**DATA SUPPLIED**
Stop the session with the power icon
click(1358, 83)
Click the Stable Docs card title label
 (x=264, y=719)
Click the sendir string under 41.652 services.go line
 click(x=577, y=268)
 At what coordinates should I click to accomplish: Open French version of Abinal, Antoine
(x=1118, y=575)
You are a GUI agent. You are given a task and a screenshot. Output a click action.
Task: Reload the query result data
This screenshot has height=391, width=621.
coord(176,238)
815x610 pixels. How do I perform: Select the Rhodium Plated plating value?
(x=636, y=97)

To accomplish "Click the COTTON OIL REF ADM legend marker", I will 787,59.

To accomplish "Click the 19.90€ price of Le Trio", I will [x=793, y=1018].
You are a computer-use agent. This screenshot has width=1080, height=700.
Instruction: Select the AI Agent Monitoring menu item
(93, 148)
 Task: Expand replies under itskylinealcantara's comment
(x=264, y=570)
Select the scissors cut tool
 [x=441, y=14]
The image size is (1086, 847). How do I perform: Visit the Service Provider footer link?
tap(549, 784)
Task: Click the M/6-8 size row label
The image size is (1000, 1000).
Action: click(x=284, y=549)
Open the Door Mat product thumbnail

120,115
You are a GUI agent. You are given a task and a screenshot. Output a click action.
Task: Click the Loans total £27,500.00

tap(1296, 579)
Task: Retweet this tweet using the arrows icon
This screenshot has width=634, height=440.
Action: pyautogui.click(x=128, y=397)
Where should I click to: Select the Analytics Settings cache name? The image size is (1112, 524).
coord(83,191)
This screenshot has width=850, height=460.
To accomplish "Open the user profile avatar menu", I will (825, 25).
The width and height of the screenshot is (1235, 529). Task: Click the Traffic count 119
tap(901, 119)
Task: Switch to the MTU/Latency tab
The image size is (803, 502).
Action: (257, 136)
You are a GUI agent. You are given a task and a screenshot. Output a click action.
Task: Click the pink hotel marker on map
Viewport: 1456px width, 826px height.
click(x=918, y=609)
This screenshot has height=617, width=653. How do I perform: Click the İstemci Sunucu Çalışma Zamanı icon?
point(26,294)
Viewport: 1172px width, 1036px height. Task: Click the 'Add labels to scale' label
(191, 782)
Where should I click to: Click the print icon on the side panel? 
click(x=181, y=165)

**YOUR ASSIGNMENT**
Every line, from the one holding "Task: Click the pink hotel marker on map" through the last line of the material above, should be transcribed exactly, and no line outside that range.

**EXERCISE SOLUTION**
Task: Click the pink hotel marker on map
Viewport: 1456px width, 826px height.
click(x=918, y=609)
This screenshot has height=617, width=653. How do I perform: Click the İstemci Sunucu Çalışma Zamanı icon?
point(26,294)
Viewport: 1172px width, 1036px height. Task: Click the 'Add labels to scale' label
(191, 782)
Where should I click to: Click the print icon on the side panel? 
click(x=181, y=165)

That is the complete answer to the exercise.